■ Task to carry out
For every line in the data below that contains "computer", copy the line.
--- Data excerpts Enclosed Below ---
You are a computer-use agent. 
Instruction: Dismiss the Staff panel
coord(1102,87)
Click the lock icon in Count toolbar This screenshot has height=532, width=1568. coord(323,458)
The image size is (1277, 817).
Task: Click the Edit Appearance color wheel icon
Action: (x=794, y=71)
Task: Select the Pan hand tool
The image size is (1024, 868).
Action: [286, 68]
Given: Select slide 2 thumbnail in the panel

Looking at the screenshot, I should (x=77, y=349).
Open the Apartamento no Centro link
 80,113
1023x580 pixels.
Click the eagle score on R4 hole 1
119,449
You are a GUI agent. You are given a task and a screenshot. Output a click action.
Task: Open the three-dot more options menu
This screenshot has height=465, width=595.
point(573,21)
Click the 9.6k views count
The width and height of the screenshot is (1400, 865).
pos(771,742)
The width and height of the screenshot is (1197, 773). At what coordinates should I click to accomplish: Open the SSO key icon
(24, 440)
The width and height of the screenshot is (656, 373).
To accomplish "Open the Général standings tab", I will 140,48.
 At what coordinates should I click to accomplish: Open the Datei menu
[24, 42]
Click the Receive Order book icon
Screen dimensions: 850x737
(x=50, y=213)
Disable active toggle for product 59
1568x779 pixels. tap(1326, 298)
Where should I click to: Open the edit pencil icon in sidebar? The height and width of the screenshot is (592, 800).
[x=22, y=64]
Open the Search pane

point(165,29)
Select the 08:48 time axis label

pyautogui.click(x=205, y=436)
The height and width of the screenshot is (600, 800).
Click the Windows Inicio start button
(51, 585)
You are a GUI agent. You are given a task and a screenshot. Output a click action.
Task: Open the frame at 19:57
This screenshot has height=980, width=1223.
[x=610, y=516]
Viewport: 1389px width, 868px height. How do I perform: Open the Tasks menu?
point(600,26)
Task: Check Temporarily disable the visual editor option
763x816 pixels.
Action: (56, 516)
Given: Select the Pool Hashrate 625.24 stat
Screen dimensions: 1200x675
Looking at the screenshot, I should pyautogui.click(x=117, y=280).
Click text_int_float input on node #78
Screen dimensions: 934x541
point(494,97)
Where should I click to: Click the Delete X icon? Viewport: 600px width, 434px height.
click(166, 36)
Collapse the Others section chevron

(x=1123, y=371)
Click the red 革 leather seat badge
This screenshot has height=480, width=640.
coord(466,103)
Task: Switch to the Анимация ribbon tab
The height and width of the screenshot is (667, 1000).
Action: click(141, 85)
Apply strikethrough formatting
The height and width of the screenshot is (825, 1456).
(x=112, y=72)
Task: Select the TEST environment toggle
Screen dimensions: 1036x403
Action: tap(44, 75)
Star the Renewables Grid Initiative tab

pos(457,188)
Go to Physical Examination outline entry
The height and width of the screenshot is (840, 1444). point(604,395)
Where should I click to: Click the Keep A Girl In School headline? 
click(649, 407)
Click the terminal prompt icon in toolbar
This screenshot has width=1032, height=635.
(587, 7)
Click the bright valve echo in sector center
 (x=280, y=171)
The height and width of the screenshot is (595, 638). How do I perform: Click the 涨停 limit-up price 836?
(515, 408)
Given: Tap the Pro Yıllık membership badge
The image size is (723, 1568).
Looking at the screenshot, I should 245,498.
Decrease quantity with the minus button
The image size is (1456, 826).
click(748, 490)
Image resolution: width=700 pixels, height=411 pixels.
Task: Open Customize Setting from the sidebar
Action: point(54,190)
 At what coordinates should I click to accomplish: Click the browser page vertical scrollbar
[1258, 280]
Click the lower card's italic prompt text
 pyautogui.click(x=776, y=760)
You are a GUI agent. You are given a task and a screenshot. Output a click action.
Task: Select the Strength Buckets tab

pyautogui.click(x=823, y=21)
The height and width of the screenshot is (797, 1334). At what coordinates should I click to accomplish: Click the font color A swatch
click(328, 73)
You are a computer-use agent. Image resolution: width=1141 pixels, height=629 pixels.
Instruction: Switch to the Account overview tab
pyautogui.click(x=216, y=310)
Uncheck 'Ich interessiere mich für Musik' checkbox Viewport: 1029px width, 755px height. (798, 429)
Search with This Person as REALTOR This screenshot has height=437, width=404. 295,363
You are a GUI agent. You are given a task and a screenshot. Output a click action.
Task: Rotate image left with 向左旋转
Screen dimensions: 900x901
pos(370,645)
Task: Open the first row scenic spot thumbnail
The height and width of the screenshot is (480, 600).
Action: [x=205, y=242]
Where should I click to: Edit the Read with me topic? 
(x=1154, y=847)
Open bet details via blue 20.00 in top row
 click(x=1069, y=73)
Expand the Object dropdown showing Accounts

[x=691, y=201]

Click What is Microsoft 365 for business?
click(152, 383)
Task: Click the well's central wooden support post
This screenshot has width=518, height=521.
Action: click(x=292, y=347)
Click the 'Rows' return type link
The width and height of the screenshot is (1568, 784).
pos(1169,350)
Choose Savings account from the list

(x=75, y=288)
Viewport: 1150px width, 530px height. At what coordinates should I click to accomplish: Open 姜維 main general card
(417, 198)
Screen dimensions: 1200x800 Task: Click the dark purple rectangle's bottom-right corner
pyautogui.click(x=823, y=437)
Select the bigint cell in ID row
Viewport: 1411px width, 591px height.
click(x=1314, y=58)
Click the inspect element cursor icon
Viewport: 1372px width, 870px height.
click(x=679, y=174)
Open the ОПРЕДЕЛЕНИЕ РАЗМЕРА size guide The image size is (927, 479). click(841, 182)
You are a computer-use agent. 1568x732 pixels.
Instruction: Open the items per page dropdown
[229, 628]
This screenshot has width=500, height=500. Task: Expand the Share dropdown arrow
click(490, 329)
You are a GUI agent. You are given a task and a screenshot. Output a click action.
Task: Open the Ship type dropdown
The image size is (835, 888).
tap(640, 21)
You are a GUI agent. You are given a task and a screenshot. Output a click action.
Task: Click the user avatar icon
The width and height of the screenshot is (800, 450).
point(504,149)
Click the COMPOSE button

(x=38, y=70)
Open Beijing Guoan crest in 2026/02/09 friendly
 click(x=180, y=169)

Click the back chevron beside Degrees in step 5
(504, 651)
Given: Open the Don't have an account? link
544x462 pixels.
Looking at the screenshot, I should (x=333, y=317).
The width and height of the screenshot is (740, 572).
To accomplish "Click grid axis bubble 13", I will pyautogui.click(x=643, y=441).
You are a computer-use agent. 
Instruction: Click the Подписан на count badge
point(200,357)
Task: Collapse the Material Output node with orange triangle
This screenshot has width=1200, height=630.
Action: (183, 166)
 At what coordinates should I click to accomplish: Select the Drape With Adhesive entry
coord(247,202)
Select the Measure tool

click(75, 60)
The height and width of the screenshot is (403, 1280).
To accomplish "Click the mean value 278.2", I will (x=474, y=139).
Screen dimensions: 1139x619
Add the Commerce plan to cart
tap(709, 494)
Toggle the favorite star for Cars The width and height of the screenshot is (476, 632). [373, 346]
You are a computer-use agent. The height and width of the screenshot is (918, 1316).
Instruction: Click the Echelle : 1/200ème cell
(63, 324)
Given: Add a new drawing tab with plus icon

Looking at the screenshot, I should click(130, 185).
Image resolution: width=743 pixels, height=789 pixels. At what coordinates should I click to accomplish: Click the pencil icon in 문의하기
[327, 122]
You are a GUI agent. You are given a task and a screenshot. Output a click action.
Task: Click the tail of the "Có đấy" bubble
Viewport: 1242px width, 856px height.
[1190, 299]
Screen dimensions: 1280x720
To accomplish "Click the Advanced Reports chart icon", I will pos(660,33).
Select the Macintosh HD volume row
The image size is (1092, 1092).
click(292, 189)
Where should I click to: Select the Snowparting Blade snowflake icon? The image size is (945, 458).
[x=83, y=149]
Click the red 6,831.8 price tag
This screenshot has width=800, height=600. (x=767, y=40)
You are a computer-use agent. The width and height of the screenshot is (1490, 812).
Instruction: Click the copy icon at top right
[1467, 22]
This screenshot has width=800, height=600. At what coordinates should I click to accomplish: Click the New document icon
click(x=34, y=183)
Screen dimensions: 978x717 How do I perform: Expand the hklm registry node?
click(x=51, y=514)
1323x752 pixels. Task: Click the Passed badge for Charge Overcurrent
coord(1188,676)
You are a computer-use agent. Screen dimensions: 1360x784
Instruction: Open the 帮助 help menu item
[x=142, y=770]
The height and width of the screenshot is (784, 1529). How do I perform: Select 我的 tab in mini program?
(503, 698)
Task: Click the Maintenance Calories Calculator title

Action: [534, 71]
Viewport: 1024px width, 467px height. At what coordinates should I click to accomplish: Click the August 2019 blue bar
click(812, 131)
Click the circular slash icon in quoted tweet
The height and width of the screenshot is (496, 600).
--- End of Enclosed Data excerpts ---
■ Answer space
You are a computer-use agent. 
You are a computer-use agent. Image resolution: width=1141 pixels, height=629 pixels.
You are a computer-use agent. 1568x732 pixels.
You are a computer-use agent. 
You are a computer-use agent. The height and width of the screenshot is (918, 1316).
You are a computer-use agent. The width and height of the screenshot is (1490, 812).
You are a computer-use agent. Screen dimensions: 1360x784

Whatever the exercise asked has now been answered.